Nota: Todos os passos seguintes são realizados a 4 ° C.

  1. Ressuspender 50 ml da célula pEllet preparado no protocolo passo 1.6 em 20 mL de Tris-HCl a 20, pH 9,0, NaCl 50 mM contendo 0,13 mM de fluoreto de fenilmetilsulfonilo (PMSF), 0,03 mM de N-alf a-tosil-L-lisinil-clorometilcetona (TLCK), e 0,03 mM de N-tosil-L-f enilalaninil-clorometilcetona (TPCK), a 4 ° C como previamente descrito 16.
  2. À dissociação das células das bactérias fazendo passar a suspensão bacteriana por meio de um homogeneizador de alta pressão operado a uma gama de 15.000 a 20.000 psi durante 7 vezes a 4 ° C.
  3. Centrifugar o lisado celular a 30000 x g a 4 ° C durante 1 h para separar as fracções proteicas solúveis e insolúveis usando uma ultracentrífuga. Transferir o sobrenadante como a fracção de proteína solúvel para uma proveta.
  4. Medir a concentração de proteína da fracção da proteína solúvel pelo método de Bradford, utilizando um kit comercial, com albumina de soro de bovino (ASB) como o padrão de acordo com as instruções do fabricante.
  5. Adicionar 177,6 mL de HCl 1 N em 20 ml de the fracção de proteína solúvel obtida a partir de 2,3 protocolo passo para ajustar o valor de pH a partir de pH 9,0 para pH 8,0.
  6. Adicionar Tris-HCl a 20, pH 8,0, NaCl 50 mM à solução de proteína acima para fazer a concentração de proteína final seja 0,5 mg / ml.
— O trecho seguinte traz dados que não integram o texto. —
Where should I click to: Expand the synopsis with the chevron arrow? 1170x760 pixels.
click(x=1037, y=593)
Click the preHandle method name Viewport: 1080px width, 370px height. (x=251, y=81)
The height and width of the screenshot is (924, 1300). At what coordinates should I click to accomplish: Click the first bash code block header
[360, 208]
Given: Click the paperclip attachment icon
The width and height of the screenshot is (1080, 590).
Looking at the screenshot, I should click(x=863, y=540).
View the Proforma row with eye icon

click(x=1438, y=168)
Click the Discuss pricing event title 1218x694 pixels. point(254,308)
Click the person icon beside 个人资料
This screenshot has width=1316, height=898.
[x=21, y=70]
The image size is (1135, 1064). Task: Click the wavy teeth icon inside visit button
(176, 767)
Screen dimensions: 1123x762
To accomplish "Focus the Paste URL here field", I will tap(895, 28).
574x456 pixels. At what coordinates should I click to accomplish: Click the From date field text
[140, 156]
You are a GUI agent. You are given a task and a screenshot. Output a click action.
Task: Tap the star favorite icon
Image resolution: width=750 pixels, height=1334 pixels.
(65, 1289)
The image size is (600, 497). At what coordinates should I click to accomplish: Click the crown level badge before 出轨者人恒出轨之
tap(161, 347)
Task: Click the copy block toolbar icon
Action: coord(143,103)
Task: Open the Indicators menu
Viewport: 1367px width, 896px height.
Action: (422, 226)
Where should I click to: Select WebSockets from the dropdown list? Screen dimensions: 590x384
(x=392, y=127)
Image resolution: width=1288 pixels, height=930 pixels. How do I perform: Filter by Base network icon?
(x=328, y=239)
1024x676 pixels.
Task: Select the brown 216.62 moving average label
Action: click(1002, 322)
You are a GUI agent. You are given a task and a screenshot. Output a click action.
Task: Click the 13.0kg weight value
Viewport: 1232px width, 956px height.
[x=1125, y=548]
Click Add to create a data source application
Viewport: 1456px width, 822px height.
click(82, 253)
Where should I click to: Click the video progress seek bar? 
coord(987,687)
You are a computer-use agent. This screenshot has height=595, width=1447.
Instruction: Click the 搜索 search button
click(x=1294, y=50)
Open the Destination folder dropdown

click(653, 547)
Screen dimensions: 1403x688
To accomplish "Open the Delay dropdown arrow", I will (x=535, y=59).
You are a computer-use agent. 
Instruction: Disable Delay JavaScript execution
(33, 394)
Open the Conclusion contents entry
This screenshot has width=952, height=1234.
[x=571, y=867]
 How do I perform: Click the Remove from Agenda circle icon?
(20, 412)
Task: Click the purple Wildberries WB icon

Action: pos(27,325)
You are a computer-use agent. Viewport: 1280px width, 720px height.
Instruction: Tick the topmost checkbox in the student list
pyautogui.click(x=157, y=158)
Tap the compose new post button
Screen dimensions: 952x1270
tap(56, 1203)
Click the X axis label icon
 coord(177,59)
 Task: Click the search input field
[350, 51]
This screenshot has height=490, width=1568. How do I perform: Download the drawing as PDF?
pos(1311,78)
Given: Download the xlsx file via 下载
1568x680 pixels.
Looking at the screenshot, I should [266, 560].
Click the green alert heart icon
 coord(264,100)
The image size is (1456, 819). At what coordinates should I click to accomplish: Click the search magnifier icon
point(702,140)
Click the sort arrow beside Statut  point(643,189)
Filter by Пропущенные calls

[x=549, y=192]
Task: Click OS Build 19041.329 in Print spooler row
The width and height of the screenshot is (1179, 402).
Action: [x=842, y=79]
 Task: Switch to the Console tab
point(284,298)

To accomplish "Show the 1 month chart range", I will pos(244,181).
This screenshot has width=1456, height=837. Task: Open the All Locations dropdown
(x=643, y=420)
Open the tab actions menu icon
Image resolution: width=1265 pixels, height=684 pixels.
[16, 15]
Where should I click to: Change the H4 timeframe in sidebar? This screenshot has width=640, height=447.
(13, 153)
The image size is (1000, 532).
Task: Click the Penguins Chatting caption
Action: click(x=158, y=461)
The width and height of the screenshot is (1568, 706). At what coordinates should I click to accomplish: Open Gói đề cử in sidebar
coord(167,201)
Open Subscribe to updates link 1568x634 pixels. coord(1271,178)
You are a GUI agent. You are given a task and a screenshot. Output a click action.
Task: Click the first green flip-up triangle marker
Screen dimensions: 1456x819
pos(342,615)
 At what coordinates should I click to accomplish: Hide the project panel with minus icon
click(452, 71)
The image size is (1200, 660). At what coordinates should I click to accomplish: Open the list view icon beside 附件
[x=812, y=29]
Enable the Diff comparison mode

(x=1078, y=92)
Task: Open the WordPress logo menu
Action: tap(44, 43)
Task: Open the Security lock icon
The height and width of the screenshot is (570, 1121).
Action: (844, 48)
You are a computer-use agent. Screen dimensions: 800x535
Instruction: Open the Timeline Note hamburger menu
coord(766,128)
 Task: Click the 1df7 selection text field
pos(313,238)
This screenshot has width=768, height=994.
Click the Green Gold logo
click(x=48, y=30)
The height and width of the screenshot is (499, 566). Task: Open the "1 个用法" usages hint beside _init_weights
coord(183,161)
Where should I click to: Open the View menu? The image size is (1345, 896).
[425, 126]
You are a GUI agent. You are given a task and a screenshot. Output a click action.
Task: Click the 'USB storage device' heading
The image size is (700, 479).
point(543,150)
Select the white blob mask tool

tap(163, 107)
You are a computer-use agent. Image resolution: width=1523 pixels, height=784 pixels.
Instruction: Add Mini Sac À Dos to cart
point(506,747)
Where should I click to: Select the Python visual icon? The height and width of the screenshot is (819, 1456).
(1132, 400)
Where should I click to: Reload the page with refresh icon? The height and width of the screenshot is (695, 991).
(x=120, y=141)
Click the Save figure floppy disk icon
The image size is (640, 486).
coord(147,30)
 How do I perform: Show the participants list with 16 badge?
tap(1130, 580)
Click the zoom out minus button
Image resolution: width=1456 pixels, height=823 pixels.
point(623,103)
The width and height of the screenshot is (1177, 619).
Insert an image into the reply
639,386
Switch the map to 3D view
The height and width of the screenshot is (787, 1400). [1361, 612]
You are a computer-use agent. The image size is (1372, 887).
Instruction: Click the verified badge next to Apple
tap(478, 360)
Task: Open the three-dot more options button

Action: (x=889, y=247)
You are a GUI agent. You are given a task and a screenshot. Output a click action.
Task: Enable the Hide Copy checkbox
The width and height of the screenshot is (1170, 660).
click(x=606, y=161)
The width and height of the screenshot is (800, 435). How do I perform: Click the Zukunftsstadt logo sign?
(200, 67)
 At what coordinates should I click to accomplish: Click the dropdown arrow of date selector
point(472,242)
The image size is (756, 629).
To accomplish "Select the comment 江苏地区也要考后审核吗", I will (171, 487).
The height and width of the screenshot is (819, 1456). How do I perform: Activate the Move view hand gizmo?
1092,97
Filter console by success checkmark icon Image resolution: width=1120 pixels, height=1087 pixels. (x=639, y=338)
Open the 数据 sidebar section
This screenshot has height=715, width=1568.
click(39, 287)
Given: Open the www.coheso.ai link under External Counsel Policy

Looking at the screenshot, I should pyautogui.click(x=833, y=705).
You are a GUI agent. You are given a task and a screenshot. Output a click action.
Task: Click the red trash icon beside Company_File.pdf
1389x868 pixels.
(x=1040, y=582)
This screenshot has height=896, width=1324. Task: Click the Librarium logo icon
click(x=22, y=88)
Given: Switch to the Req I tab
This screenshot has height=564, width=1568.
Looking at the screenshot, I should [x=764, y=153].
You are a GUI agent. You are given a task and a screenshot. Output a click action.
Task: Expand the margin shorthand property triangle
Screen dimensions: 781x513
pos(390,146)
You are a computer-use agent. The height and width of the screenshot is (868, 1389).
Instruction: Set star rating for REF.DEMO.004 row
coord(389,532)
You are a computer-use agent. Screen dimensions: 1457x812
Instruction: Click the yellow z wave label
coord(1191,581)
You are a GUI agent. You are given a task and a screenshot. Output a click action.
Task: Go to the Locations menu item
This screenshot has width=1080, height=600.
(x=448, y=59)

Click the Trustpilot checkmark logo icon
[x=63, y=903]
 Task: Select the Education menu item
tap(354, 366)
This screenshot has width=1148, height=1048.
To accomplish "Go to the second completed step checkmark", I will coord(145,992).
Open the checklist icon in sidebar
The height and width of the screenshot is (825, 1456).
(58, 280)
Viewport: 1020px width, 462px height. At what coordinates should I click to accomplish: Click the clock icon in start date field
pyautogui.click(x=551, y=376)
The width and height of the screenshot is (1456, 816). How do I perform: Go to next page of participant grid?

3. A purificação do recombinante HP-NAP a partir de E. coli por Cromatografia Modo Batch Negativo com DEAE Resinas de permuta iónica

  1. Preparar 15 ml de resinas DEAE.
    1. Pesar 0,6 g de pó seco de resinas DEAE e suspendê-lo em 30 ml de Tris-HCl a 20, pH 8,0, NaCl 50 mM à temperatura ambiente durante pelo menos 1 dia.
    2. Centrifugar a resina a 10.000 x g a 4 ° C durante 1 min.
    3. Retirar e descartar o sobrenadante.
    4. Adicionar 15 ml de Tris-HCl a 20, pH 8,0, NaCl 50 mM.
    5. Repita os passos Protocolo 3.1.2 a 3.1.4 quatro vezes mais.
    6. Armazenar as 15 ml de resina assente (pasta a 50% em 30 ml de tampão de Tris) a 4 ° C para utilização subsequente.
      Nota: Todo o passo seguintes são realizados a 4 ° C.
  2. Adicionar 45 ml de as proteínas solúveis preparadas de protocolo passo 2,6-15 ml da resina e agita-se a pasta de proteína / resina com um agitador magnético a 4 ° C durante 1 h.
  3. Verter a pasta de proteína / resina para uma coluna de plástico ou de vidro equipado com uma torneira de passagem. Permitir que a resina se contentar por gravidade.
  4. Abrir a torneira para permitir que a solução de proteína para correr através da coluna por fluxo por gravidade até que o nível do líquido na coluna é um pouco acima da resina. Recolhe-se o fluxo de passagem como a fracção não ligada, que contém o HP-NAP purificada.
  5. Adicionar 15 mL de gelo frio de 20 mM Tris-HCl, pH 8,0, NaCl a 50 mM para a coluna.
  6. Abrir a torneira para permitir que o tampão de lavagem para ser executado através da coluna por fluxo por gravidade até que o nível do líquido na coluna é um pouco acima da resina. Recolhe-se o fluxo de passagem como a fracção de lavagem.
  7. Repita Protocolo passos 3.5 a 3.6 mais quatro vezes para recolher as fracções de lavagem adicionais.
  8. Adicionar 15 mL de gelo frio de 20 mM Tris-HCl, pH 8,0, NaCl a 1 M em uma coluna.
  9. Abrir a torneira para permitir que o tampão de eluição de correr através da coluna por fluxo por gravidade até que o nível do líquido na coluna é um pouco acima da resina. Recolhe-se o fluxo de passagem como a fracção de eluição.
  10. Repita os passos Protocolo de 3.8 a 3.9 mais quatro vezes para recolher as fracções de eluição adicionais.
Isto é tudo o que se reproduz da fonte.